Required work: Please render the items below as a Markdown table with the columns Number and Line, one row per line, skipping blank lines and leaving out the pictures.

Data provided:

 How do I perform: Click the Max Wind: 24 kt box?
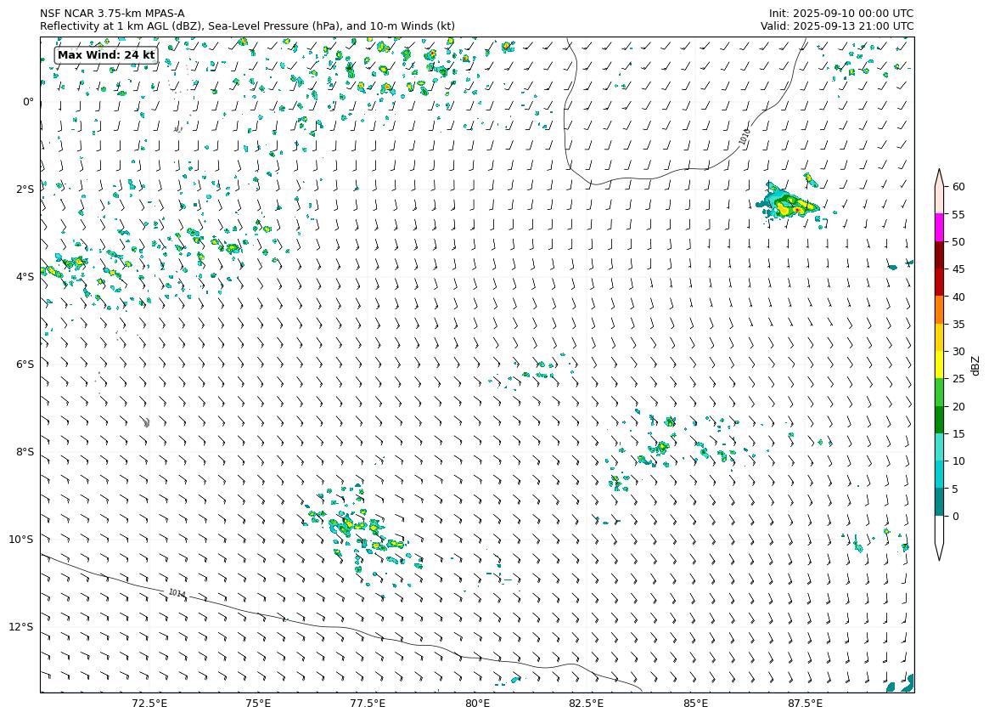pos(106,55)
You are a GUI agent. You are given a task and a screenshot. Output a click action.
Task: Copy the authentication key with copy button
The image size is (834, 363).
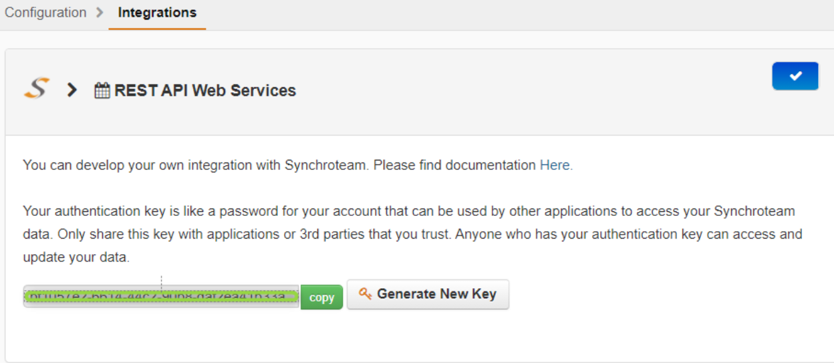[x=321, y=297]
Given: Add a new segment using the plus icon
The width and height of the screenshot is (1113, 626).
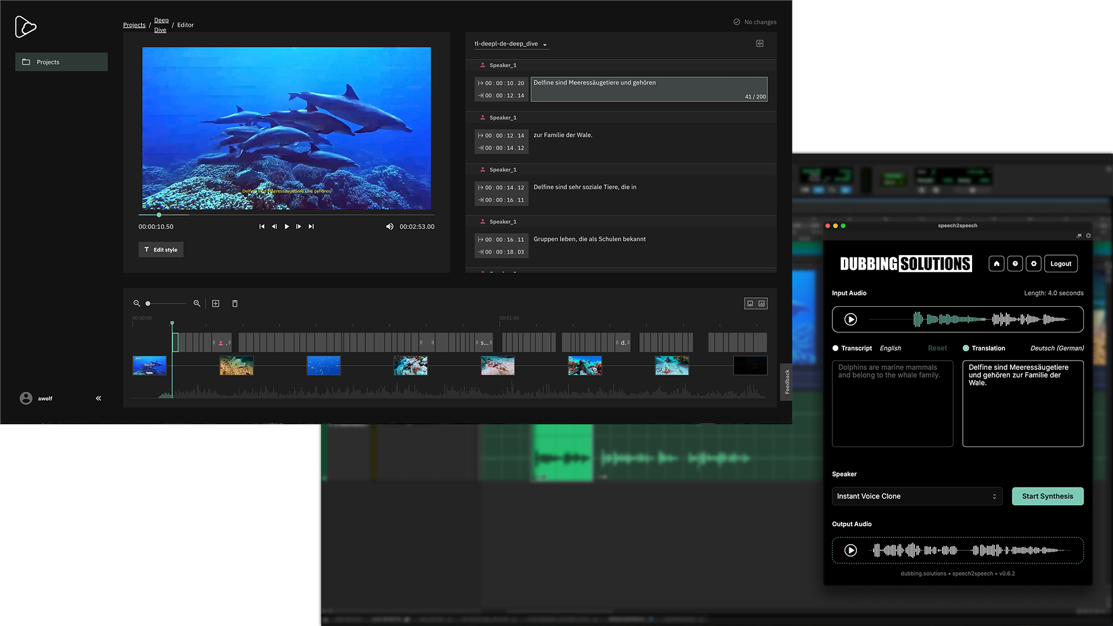Looking at the screenshot, I should tap(216, 303).
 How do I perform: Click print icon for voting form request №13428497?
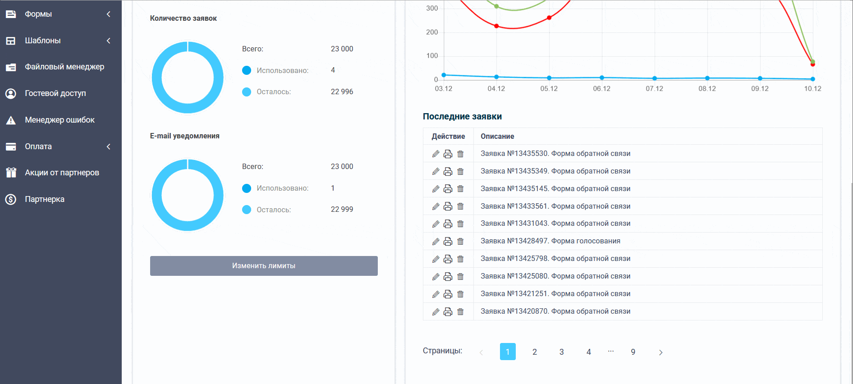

Solution to the exercise:
| Number | Line |
|---|---|
| 1 |  How do I perform: Click the Max Wind: 24 kt box? |
| 2 | pos(106,55) |
| 3 | You are a GUI agent. You are given a task and a screenshot. Output a click action. |
| 4 | Task: Copy the authentication key with copy button |
| 5 | The image size is (834, 363). |
| 6 | [x=321, y=297] |
| 7 | Given: Add a new segment using the plus icon |
| 8 | The width and height of the screenshot is (1113, 626). |
| 9 | Looking at the screenshot, I should tap(216, 303). |
| 10 |  How do I perform: Click print icon for voting form request №13428497? |